> **WORK ITEM**: Pictures are not repeated. Every line from the beginning of the entries through the one with "The height and width of the screenshot is (400, 474)." is restated exactly.

□ □ □ □

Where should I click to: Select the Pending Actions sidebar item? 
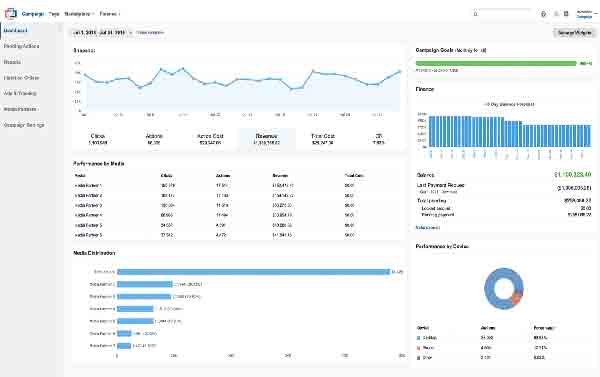point(21,46)
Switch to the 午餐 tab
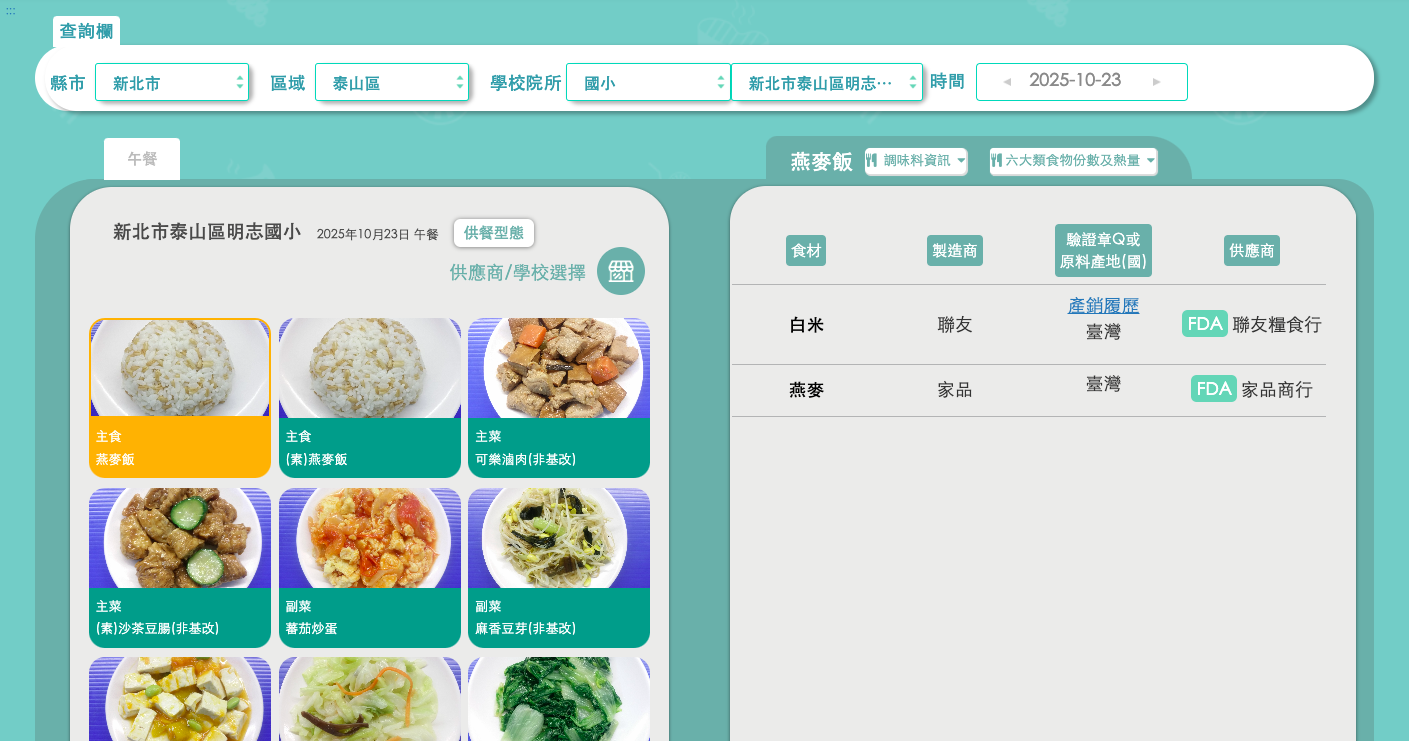The width and height of the screenshot is (1409, 741). coord(142,159)
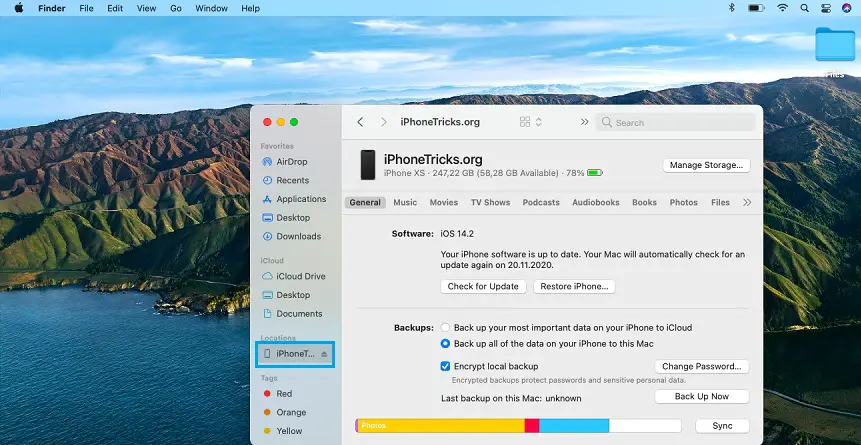Open iCloud Drive in the sidebar
861x445 pixels.
(300, 276)
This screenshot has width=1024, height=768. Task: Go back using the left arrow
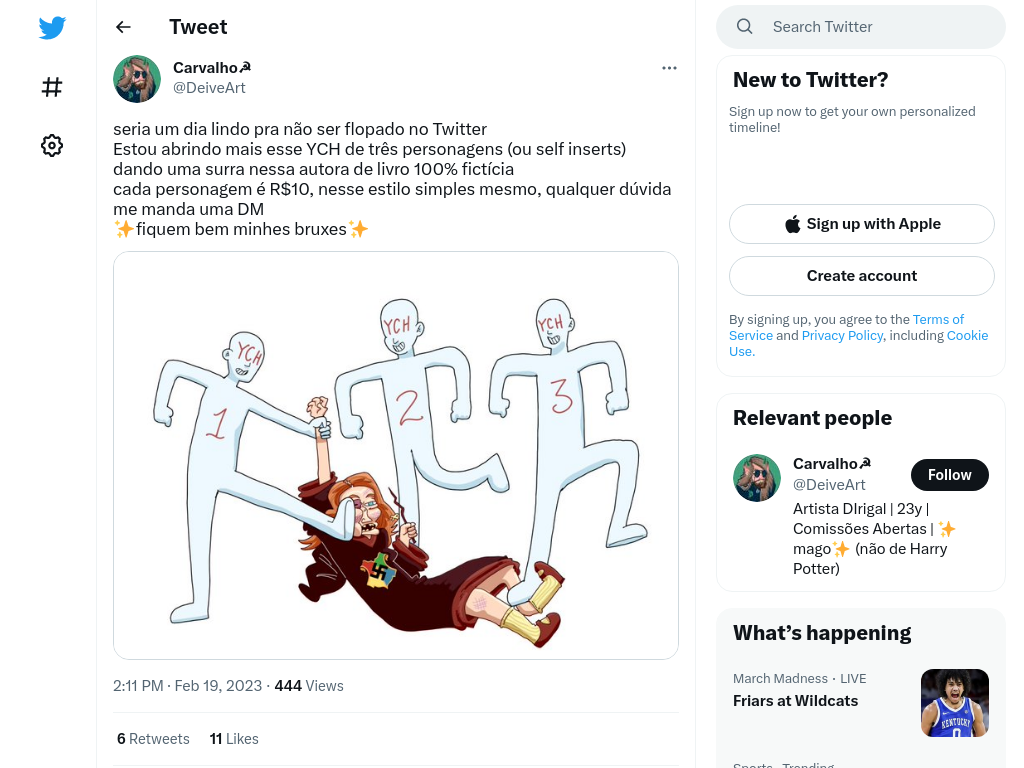click(123, 27)
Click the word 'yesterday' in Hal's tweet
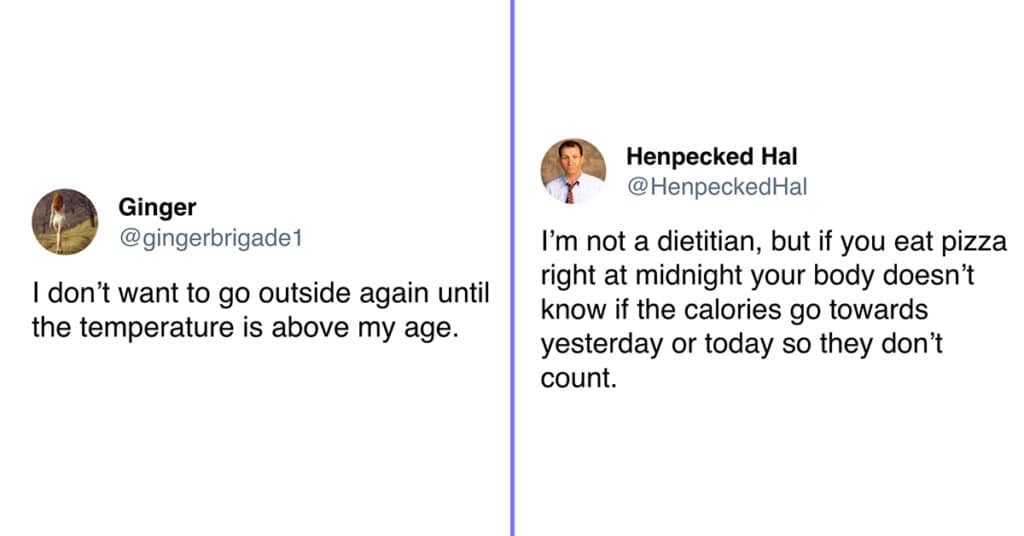 coord(601,344)
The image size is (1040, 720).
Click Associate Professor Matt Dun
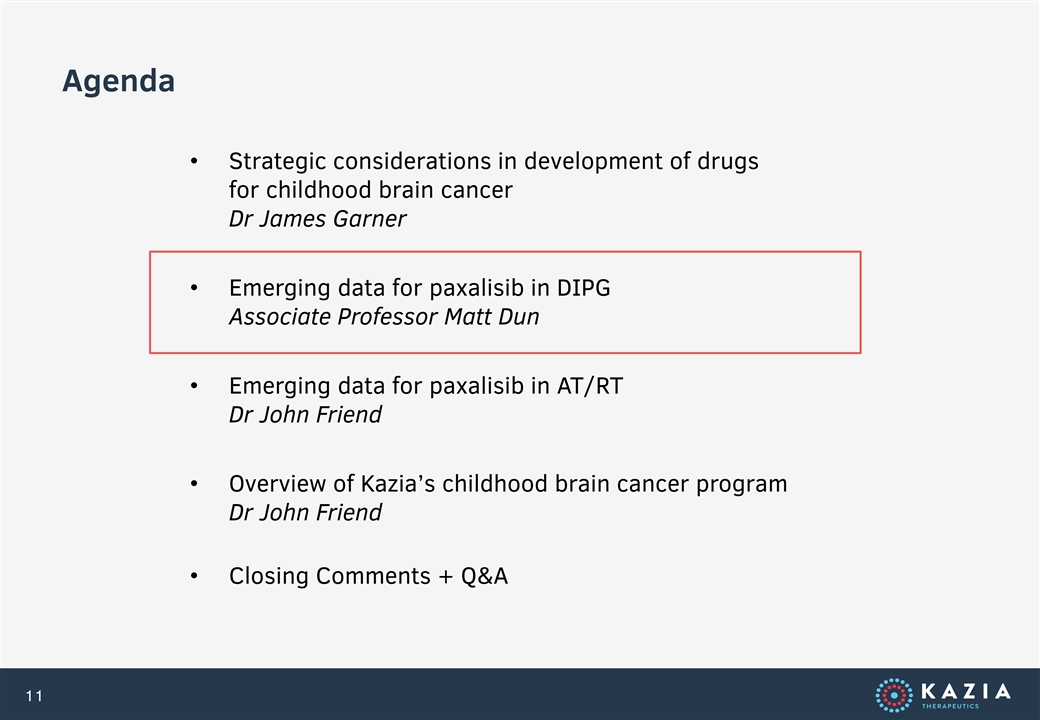384,317
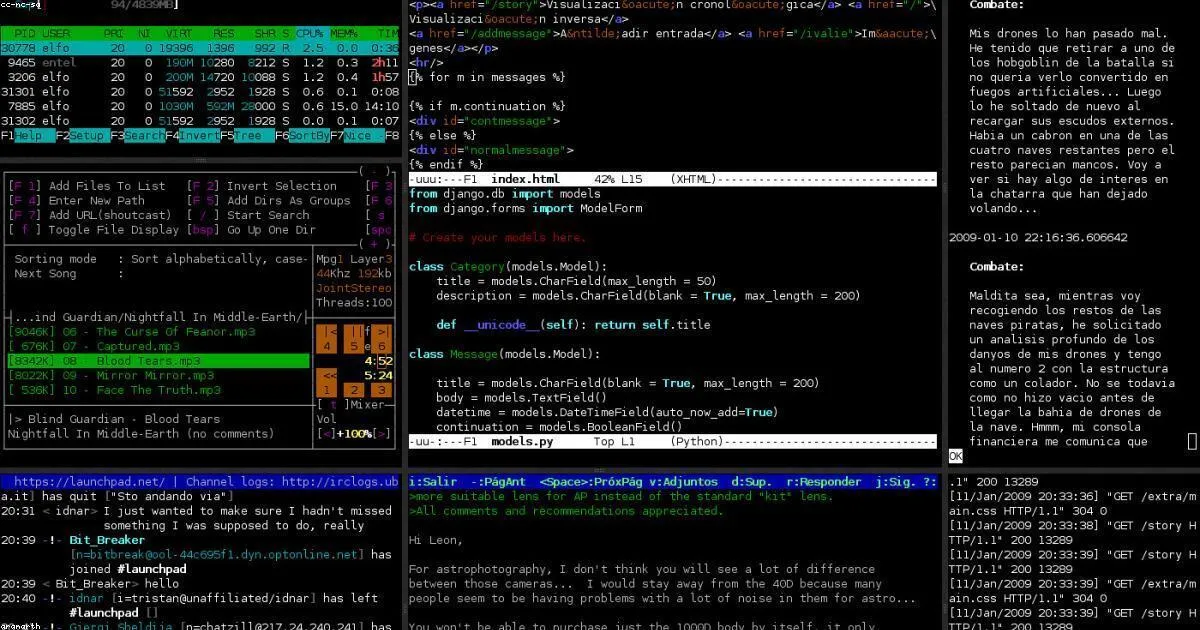This screenshot has height=630, width=1200.
Task: Select htop Search function F3
Action: (137, 135)
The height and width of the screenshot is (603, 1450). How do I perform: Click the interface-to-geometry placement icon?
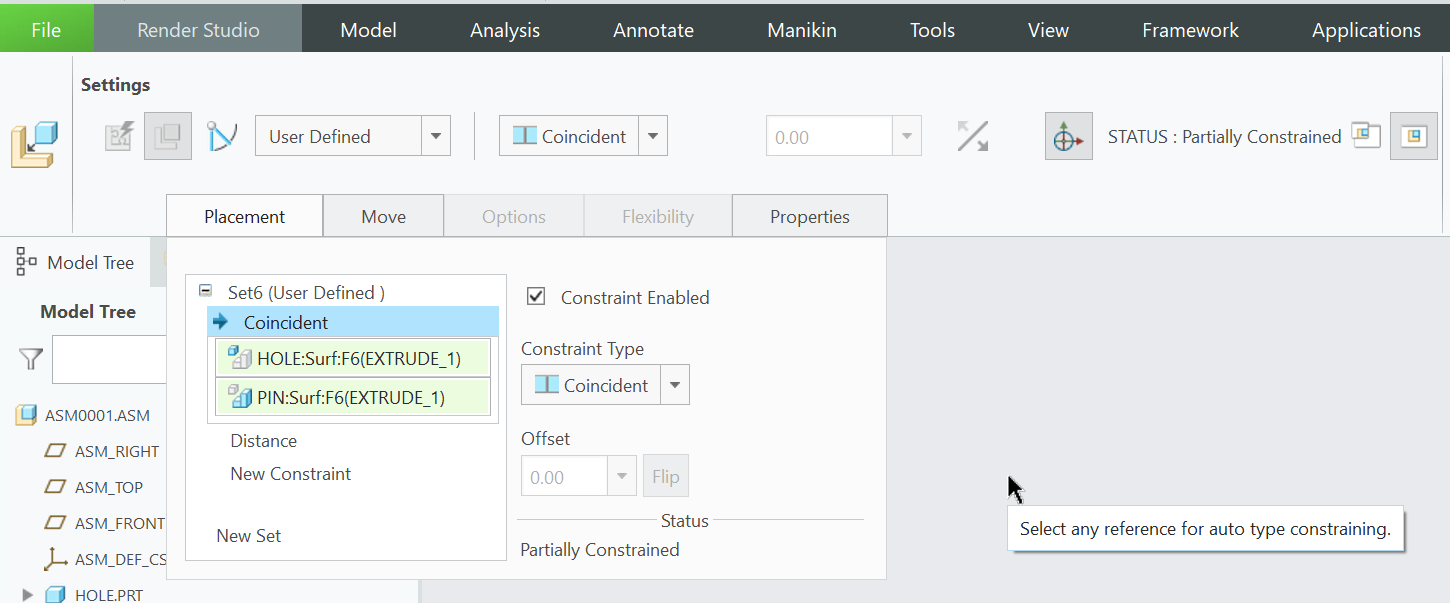coord(120,137)
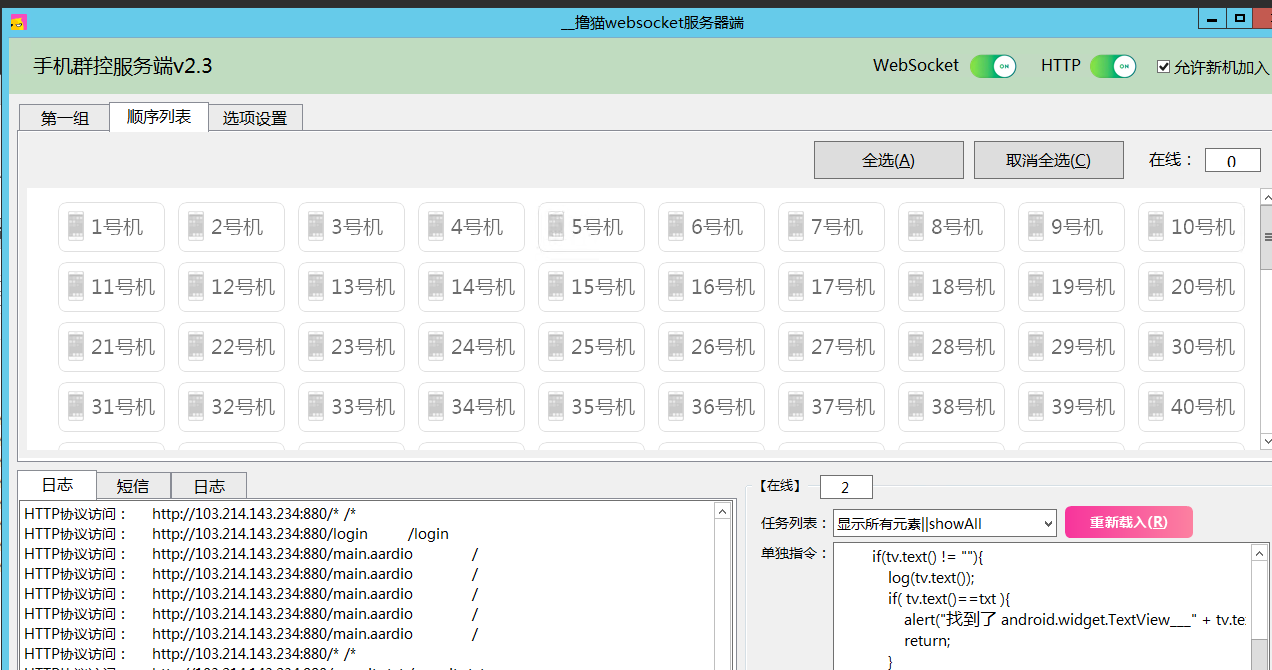Click the 取消全选(C) button

coord(1048,160)
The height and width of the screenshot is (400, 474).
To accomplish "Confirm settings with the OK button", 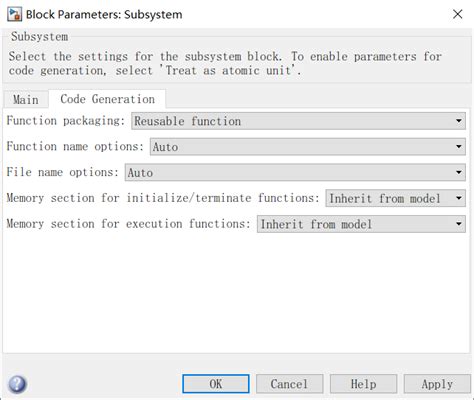I will [x=216, y=384].
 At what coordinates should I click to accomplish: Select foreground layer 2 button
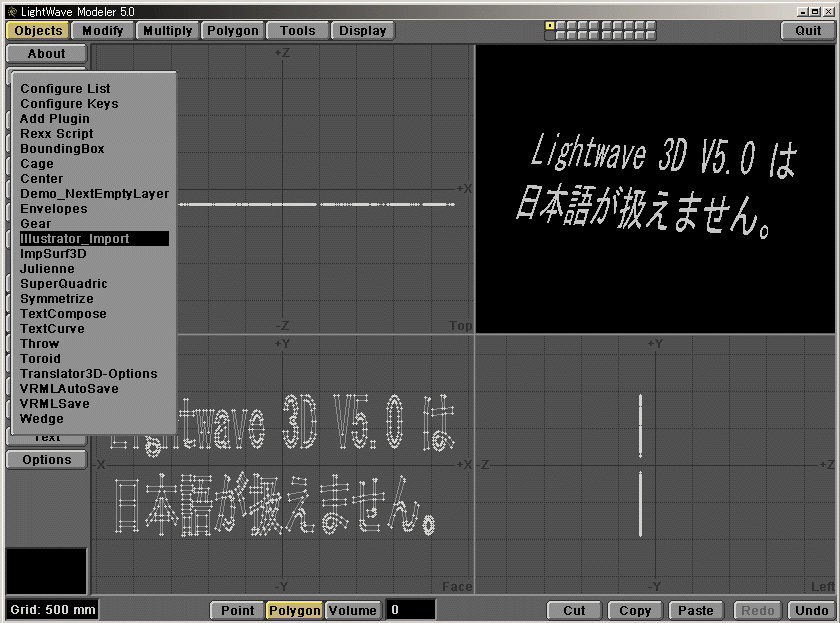tap(563, 25)
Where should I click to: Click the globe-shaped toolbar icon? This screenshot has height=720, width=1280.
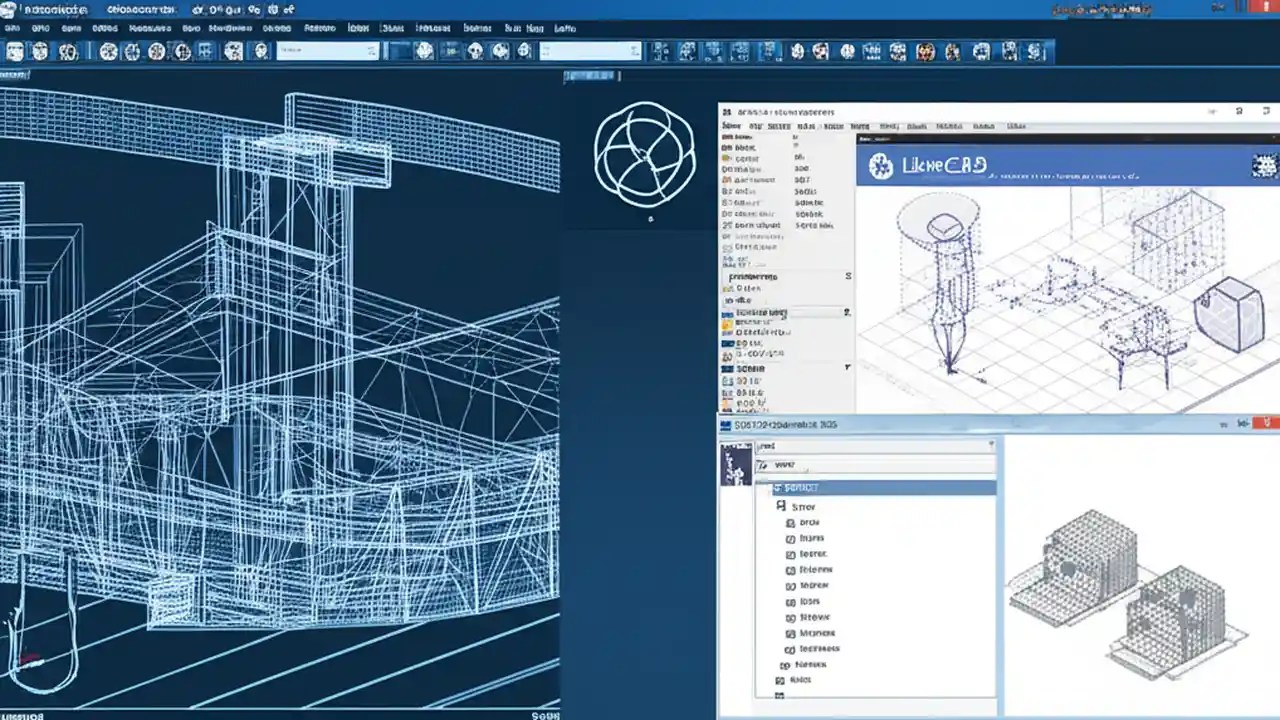pyautogui.click(x=183, y=51)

□ □ □ □

> **TASK RESULT**:
Where should I click to: Select the Pending Actions sidebar item? 
point(21,46)
Switch to the 午餐 tab
The width and height of the screenshot is (1409, 741). coord(142,159)
Open iCloud Drive in the sidebar
861x445 pixels.
(300, 276)
This screenshot has width=1024, height=768. Task: Go back using the left arrow
click(123, 27)
Click the word 'yesterday' in Hal's tweet
 coord(601,344)
The image size is (1040, 720).
Click Associate Professor Matt Dun
384,317
This screenshot has height=630, width=1200.
Task: Select htop Search function F3
Action: (137, 135)
The height and width of the screenshot is (603, 1450). How do I perform: Click the interface-to-geometry placement icon?
coord(120,137)
Click the 取消全选(C) button

coord(1048,160)
The height and width of the screenshot is (400, 474).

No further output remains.